Aram Sargsyan [Fri, 27 Jan 2023 08:47:52 +0000 (08:47 +0000)]
catz: unregister the db update-notify callback before detaching from db
When detaching from the previous version of the database, make sure
that the update-notify callback is unregistered, otherwise there is
an INSIST check which can generate an assertion failure in free_rbtdb(),
which checks that there are no outstanding update listeners in the list.
Aram Sargsyan [Thu, 26 Jan 2023 19:08:19 +0000 (19:08 +0000)]
Process db callbacks in zone_loaddone() after zone_postload()
The zone_postload() function can fail and unregister the callbacks.
Call dns_db_endload() only after calling zone_postload() to make
sure that the registered update-notify callbacks are not called
when the zone loading has failed during zone_postload().
Also, don't ignore the return value of zone_postload().
Aram Sargsyan [Fri, 27 Jan 2023 09:22:11 +0000 (09:22 +0000)]
Add a system test for [GL #3777]
Add the 'ixfr-from-differences yes;' option to trigger a failed
zone postload operation when a zone is updated but the serial
number is not updated, then issue two successive 'rndc reload'
commands to trigger the bug, which causes an assertion failure.
Ondřej Surý [Thu, 23 Feb 2023 10:10:39 +0000 (11:10 +0100)]
Pause the catz dbiterator while processing the zone
The dbiterator read-locks the whole zone and it stayed locked during
whole processing time when catz is being read.

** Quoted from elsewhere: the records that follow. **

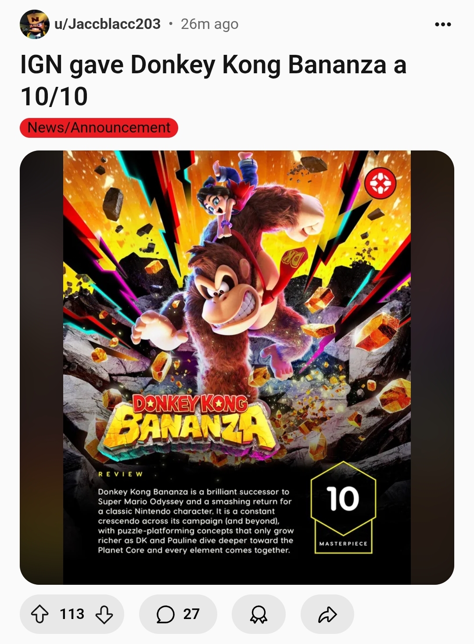
Task: Click the 10 Masterpiece score badge
Action: [x=343, y=508]
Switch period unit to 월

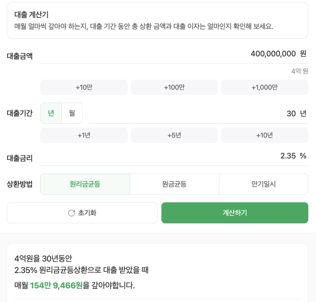coord(72,113)
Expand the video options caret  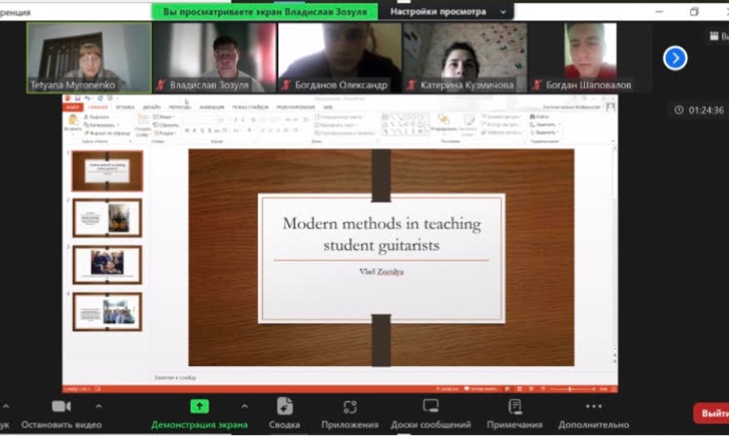pos(98,406)
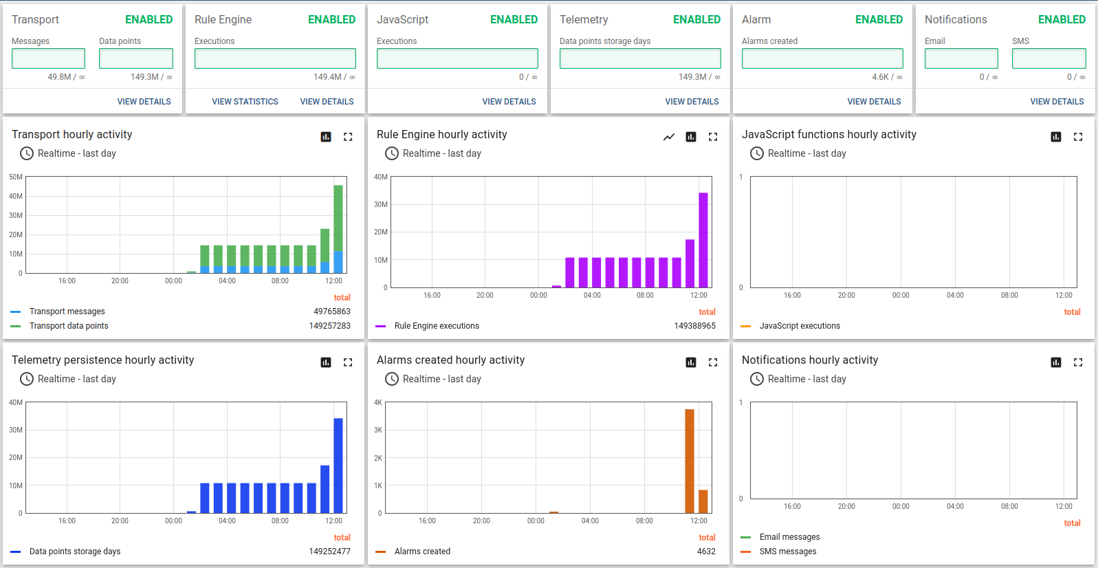Viewport: 1098px width, 568px height.
Task: Toggle Transport messages series in legend
Action: click(x=67, y=312)
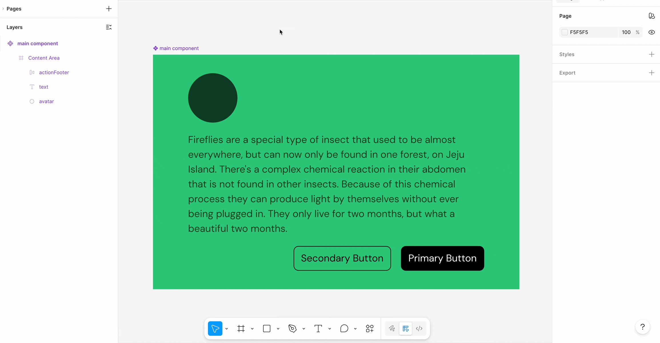Activate the Pencil drawing tool
The image size is (660, 343).
click(x=391, y=328)
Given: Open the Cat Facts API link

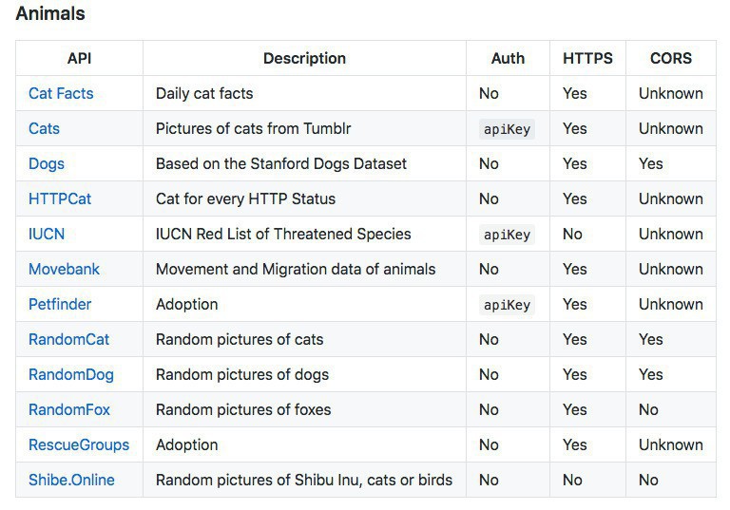Looking at the screenshot, I should [61, 93].
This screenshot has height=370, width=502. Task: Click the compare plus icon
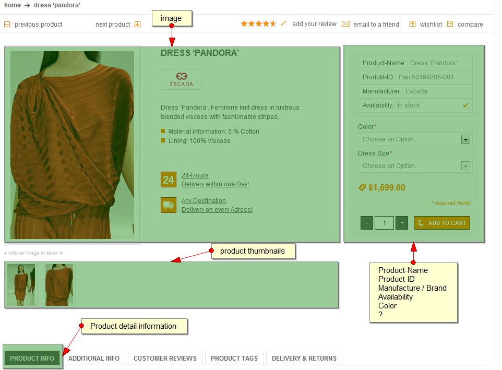point(450,24)
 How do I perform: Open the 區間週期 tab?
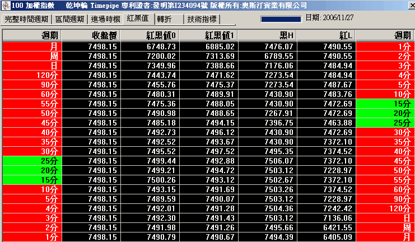click(71, 19)
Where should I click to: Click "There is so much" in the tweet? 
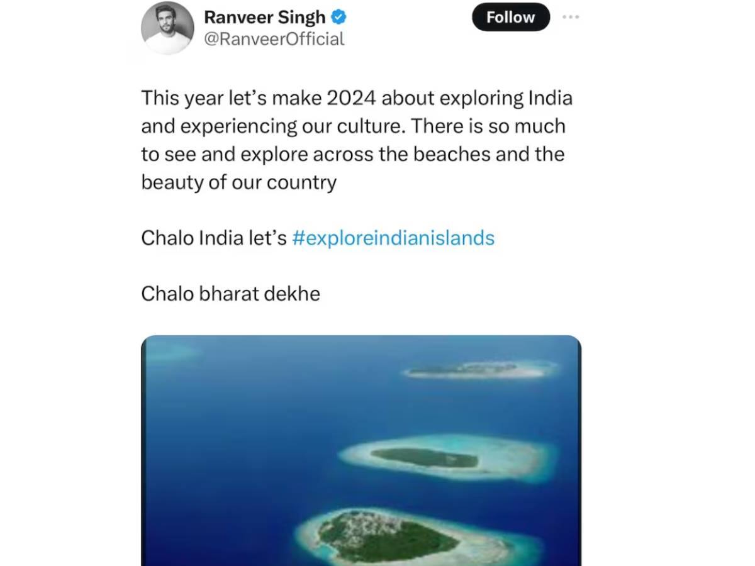pyautogui.click(x=489, y=126)
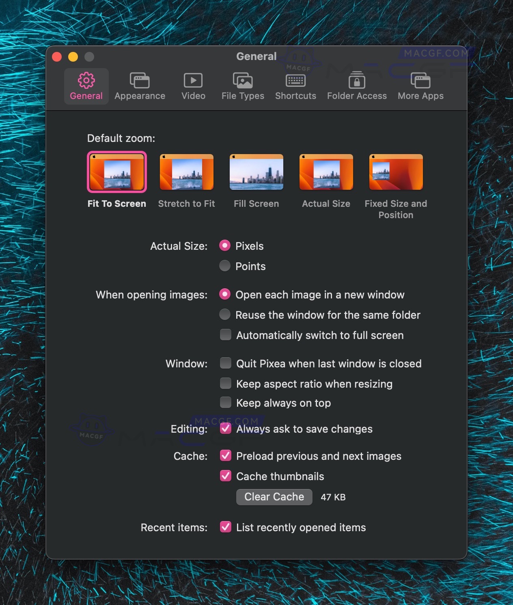View the Shortcuts settings icon

tap(295, 85)

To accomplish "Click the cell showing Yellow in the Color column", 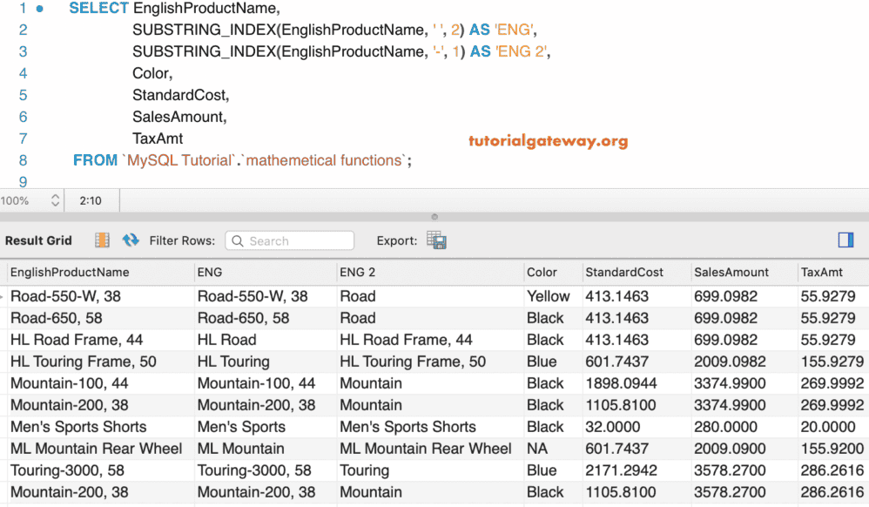I will tap(549, 296).
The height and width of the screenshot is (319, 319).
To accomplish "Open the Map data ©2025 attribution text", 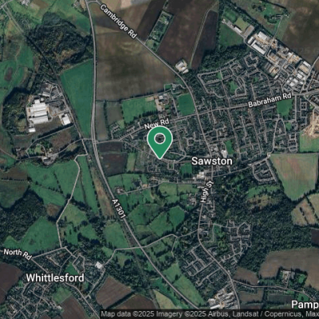I will pyautogui.click(x=130, y=314).
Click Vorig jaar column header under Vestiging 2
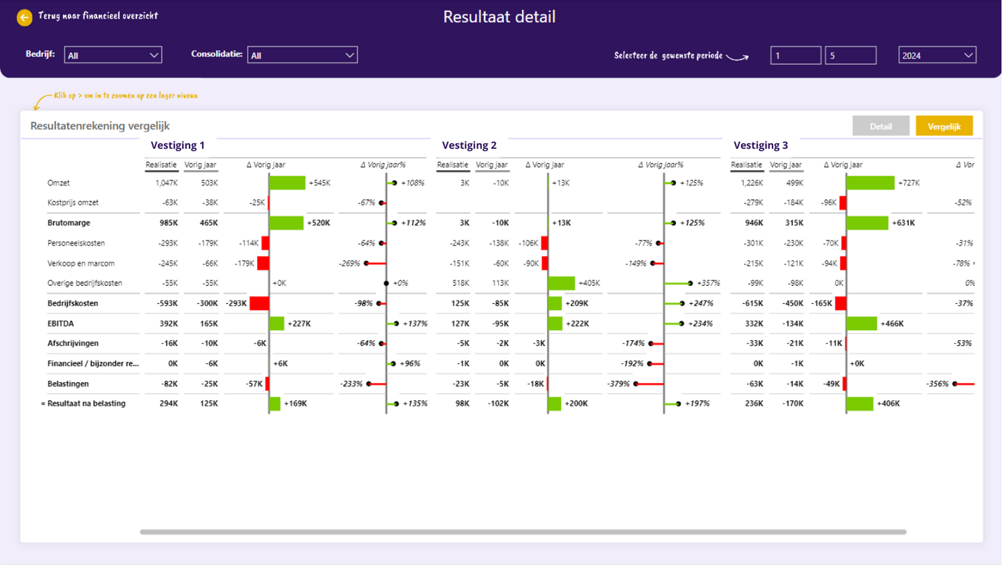The height and width of the screenshot is (565, 1004). pos(491,165)
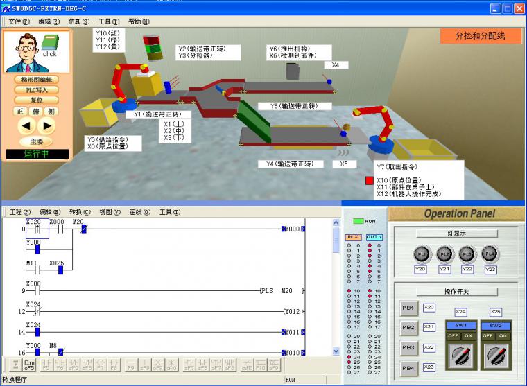This screenshot has width=527, height=386.
Task: Open the 在线 (Online) ladder editor menu
Action: point(140,212)

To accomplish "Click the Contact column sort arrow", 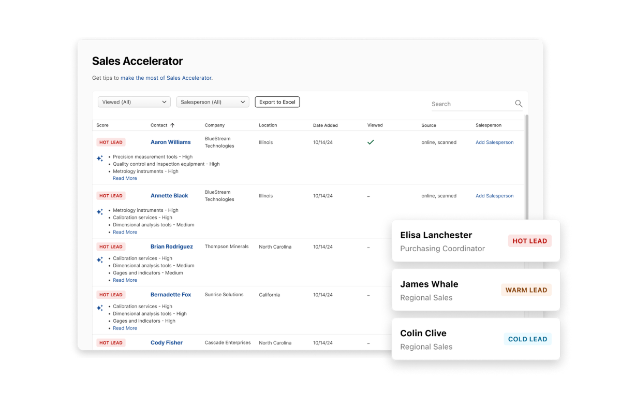I will [x=172, y=125].
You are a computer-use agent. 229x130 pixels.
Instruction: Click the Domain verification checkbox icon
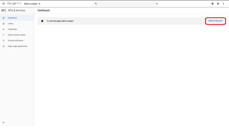point(4,41)
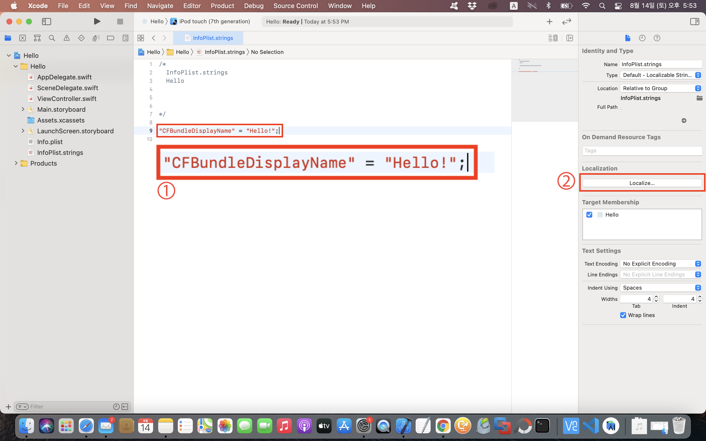Open the Find navigator magnifier icon
Screen dimensions: 706x441
click(x=52, y=38)
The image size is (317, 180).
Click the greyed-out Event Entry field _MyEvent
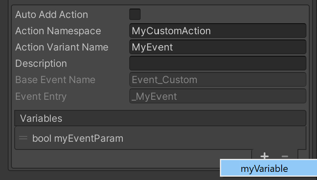coord(218,96)
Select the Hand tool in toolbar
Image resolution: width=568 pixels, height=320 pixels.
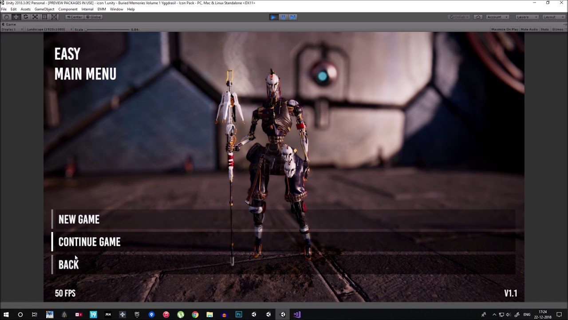tap(6, 17)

Pause the iterator, so
the updates to catz zone are not being blocked while processing the catz
update.
Ondřej Surý [Fri, 24 Feb 2023 09:46:00 +0000 (09:46 +0000)]
Unlock catzs during dns__catz_update_cb()
Instead of holding the catzs->lock the whole time we process the catz
update, only hold it for hash table lookup and then release it. This
should unblock any other threads that might be processing updates to
catzs triggered by extra incoming transfer.
Aram Sargsyan [Tue, 21 Feb 2023 14:23:38 +0000 (14:23 +0000)]
Offload catalog zone updates
Offload catalog zone processing so that the network manager threads
are not interrupted by a large catalog zone update.
Introduce a new 'updaterunning' state alongside with 'updatepending',
like it is done in the RPZ module.
Note that the dns__catz_update_cb() function currently holds the
catzs->lock during the whole process, which is far from being optimal,
but the issue is going to be addressed separately.
Aram Sargsyan [Tue, 21 Feb 2023 21:14:44 +0000 (21:14 +0000)]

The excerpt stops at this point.